- _Direction_
Reproduce, unchanged, the stretch of the data from its start through the line containing "coord(945,447)".

- _Exercise material_
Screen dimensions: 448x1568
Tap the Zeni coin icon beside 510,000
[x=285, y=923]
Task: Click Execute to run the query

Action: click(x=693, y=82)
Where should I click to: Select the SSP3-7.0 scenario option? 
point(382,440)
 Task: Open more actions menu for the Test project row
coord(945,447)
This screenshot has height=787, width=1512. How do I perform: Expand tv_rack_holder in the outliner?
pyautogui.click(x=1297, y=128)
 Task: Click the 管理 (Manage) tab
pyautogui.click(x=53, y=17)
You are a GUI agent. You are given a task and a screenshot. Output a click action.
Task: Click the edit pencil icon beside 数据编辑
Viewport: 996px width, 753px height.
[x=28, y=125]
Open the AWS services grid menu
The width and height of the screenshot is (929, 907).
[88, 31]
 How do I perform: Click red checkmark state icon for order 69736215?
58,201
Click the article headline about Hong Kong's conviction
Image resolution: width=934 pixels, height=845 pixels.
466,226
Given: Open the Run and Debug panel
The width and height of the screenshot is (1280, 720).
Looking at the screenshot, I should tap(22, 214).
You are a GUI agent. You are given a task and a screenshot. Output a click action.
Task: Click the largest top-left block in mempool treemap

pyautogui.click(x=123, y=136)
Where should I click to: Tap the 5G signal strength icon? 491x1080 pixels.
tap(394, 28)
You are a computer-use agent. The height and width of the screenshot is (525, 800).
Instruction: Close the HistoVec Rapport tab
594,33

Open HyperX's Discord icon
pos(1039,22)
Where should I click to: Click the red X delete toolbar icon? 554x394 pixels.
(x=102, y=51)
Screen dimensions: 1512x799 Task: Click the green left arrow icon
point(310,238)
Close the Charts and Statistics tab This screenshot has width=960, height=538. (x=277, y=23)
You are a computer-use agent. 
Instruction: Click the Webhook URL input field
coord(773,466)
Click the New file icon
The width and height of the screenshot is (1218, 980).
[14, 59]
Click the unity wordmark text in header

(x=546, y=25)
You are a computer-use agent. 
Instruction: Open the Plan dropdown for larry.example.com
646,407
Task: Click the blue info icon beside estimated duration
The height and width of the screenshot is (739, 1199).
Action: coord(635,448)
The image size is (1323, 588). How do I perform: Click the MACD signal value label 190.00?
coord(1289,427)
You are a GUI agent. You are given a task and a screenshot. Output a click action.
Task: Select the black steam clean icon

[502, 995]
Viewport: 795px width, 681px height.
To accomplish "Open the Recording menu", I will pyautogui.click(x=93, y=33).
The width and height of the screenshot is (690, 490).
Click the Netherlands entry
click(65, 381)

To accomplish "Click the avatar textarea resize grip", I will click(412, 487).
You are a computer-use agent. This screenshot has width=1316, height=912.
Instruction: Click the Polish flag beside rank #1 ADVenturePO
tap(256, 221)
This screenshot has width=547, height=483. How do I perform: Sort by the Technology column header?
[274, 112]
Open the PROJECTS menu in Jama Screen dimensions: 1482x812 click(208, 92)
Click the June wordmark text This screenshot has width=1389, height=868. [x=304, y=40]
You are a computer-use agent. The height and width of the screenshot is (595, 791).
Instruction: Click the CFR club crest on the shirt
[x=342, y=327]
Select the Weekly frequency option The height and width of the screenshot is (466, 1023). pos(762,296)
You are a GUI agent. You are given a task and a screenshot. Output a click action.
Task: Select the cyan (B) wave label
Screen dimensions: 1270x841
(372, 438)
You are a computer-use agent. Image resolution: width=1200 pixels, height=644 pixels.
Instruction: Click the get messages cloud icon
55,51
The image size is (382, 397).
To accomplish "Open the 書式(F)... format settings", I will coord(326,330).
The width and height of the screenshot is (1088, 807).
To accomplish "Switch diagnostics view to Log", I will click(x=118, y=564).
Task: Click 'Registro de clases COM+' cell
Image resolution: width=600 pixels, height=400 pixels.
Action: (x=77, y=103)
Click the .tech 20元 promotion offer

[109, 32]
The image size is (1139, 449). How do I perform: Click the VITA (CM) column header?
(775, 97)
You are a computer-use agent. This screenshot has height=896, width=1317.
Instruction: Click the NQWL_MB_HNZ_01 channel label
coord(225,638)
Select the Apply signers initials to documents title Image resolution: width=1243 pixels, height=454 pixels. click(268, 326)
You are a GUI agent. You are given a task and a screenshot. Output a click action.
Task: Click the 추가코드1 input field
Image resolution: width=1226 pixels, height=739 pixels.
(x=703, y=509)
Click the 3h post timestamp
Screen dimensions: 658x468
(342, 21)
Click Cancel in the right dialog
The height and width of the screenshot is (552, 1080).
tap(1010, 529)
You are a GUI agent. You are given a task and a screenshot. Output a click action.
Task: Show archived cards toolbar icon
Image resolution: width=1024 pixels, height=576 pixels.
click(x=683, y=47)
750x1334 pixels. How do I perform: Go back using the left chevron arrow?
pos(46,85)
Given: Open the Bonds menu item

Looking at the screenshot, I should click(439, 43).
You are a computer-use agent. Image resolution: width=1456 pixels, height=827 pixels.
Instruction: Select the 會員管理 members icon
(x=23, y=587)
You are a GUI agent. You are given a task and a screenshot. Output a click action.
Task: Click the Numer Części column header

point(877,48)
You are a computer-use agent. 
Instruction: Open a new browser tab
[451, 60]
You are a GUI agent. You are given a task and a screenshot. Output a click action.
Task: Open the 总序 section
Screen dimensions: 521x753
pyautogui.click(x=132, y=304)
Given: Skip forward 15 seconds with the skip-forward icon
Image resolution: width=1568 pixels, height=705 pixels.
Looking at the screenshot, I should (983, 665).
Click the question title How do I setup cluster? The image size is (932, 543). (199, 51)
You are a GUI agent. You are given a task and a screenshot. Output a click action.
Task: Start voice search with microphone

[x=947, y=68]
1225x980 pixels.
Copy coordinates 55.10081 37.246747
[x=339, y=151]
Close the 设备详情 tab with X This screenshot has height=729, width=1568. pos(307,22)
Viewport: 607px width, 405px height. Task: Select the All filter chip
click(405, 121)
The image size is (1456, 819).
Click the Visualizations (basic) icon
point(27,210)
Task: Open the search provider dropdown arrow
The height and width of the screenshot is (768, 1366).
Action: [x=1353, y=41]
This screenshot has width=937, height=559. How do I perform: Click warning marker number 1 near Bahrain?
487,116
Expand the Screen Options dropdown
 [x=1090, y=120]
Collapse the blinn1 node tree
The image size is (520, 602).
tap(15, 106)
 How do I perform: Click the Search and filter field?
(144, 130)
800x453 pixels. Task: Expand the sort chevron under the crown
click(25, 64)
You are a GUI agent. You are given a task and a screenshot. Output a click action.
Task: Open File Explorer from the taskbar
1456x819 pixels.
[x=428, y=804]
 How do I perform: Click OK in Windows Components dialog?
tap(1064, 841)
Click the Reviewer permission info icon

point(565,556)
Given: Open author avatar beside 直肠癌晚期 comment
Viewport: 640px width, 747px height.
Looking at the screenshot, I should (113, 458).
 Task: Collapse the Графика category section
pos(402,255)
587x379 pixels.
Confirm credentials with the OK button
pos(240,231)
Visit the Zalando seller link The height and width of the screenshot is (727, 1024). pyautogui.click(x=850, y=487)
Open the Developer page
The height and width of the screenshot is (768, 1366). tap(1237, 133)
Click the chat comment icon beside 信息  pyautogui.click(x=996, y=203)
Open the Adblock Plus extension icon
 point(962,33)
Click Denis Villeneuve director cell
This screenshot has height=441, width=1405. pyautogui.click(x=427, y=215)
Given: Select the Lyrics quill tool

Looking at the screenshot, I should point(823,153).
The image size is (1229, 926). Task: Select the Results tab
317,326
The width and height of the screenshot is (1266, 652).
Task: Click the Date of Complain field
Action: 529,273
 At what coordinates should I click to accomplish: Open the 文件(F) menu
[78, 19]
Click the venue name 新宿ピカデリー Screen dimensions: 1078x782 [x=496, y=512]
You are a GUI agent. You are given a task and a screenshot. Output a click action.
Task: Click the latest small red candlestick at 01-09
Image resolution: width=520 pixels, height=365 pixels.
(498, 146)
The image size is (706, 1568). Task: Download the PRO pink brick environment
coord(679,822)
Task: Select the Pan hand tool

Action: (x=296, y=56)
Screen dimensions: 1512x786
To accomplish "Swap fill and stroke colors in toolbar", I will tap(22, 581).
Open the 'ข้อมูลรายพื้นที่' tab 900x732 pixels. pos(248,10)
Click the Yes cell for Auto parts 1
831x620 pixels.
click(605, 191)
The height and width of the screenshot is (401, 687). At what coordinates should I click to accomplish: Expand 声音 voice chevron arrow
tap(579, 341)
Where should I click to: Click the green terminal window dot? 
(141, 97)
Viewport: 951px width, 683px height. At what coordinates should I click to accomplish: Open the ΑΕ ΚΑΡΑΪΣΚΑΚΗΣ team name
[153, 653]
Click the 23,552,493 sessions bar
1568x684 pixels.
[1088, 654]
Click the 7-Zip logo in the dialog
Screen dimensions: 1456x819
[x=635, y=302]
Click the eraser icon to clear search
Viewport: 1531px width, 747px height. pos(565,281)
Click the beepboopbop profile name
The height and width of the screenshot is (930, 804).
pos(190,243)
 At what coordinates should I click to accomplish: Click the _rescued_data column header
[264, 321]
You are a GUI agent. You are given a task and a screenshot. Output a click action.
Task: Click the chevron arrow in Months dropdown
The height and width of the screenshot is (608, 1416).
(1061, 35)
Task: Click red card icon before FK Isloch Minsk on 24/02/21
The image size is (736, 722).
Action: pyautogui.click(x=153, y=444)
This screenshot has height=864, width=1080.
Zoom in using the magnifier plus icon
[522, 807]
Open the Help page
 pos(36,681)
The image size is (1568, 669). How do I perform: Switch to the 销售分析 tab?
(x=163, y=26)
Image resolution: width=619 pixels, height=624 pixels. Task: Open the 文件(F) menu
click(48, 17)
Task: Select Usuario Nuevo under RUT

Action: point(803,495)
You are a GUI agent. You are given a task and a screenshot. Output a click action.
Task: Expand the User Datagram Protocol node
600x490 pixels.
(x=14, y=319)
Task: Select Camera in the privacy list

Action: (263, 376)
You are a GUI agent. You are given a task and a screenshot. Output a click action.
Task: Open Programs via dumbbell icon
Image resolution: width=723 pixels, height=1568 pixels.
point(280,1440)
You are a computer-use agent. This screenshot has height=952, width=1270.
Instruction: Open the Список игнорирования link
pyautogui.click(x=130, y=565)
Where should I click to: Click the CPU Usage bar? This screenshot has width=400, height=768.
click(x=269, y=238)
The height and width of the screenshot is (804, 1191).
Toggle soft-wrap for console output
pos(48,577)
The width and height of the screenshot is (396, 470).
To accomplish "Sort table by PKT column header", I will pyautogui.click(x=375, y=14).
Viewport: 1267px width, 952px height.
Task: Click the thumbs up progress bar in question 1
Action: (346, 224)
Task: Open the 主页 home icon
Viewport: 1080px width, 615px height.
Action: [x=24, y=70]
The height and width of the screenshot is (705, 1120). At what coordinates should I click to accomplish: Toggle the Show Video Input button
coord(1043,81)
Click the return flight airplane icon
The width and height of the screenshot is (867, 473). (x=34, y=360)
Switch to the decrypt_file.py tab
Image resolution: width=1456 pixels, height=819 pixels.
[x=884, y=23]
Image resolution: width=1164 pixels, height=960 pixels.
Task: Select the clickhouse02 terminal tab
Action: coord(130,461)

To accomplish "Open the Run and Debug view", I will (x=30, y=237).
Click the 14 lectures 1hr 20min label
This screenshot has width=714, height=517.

- _Result of the exercise_
Screen dimensions: 448x1568
Tap the Zeni coin icon beside 510,000
[x=285, y=923]
Task: Click Execute to run the query

Action: click(x=693, y=82)
Where should I click to: Select the SSP3-7.0 scenario option? 
point(382,440)
 Task: Open more actions menu for the Test project row
coord(945,447)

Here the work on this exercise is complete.